Following the disbanding of Greater London Council (GLC) in 1986 the records of the ILEA, along with other council documents and material administered by the GLC, was deposited at The Greater London Records Office (now the LMA), and this collection forms the basis of the archive records still held here. The Battersea studios were eventually bought out by its employees in 1990 and the remaining material produced by the Authority has been deposited alongside the GLC collection at LMA.

Find us on YouTube and start exploring our film collection now.

Oral History

​The written voice of an individual or group can be found in the documents of an archive, but the spoken voice can be found in its oral histories; the memories and stories of people who can remember an historic event, a lost building or a local community. Within our collections are a vast number of these oral histories including those that reminisce about, for instance, life in the Chinese community of Limehouse or the migration of Caribbean nationals to 1960s London. Each are a fascinating reminder of the untold stories of individuals who lived through many decades of London’s history, and who in their own unique way help build a picture of both community and family. The following oral histories are available in the Mediatheque and more will follow.  

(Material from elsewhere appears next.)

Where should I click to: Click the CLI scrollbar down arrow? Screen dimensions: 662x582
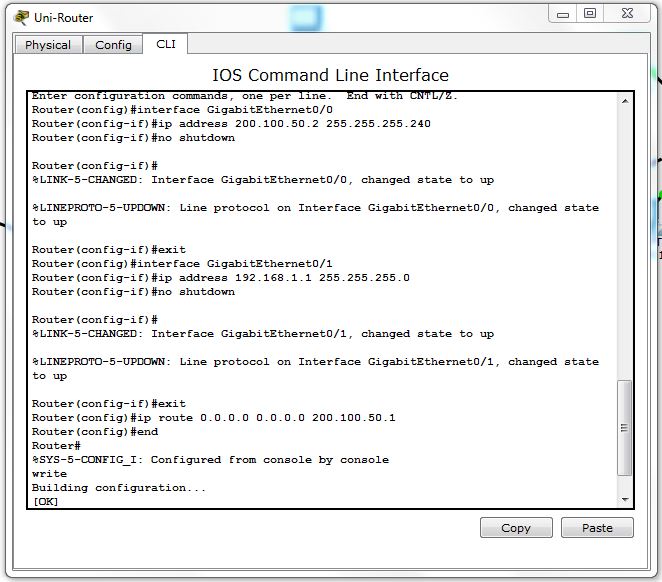[x=625, y=499]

What We Remember: Limehouse Chinatown

By 1890 there were two types of Chinese community in the Limehouse area, the first was from Shanghai and settled around Pennyfields, Amoy Place and Ming Street while the second was from Canton and Southern China settling instead around Gill Street and Limehouse Causeway. By 1911 the area of Limehouse and Pennyfields was known as Chinatown. Described by many early 20th century writers as a community known for its gambling, opium dens and being in the shadows, the interviews filmed in this short documentary tell a different story. A story of real lives, shared experience and anecdotal tales of childhood, family, local trade and hardship told by those from the original Chinese community of Limehouse and those who lived around it.

The Peabody Trust

The Peabody Trust has its origins in gifts totalling £500,000 made by an American Citizen, George Peabody, for the benefit of the people of London, the city where he spent much of his adult life. The gift - which became known as the Peabody Donation Fund - was put into the hands of selected trustees who were to ensure that it should be used to 'ameliorate the condition of the poor' of London. The first housing estate was opened at Spitalfields in 1864 and consisted of 57 dwellings and 9 shops, and today, Peabody estates are an established feature of London life.

In these interviews with two staff employed at Peabody Estates across London during the early to mid-20th century, we learn what life was like – the standard of living, the type of resident, the effects of war, the daily management and administration required, and much more.

Black Experience Archive Trust (BEAT)

Forming part of a wider national project, working in partnership with local groups, the Black Experience Archive Trust (BEAT) organised a series of interviews with six ex-mariners to find out what life was like working at sea.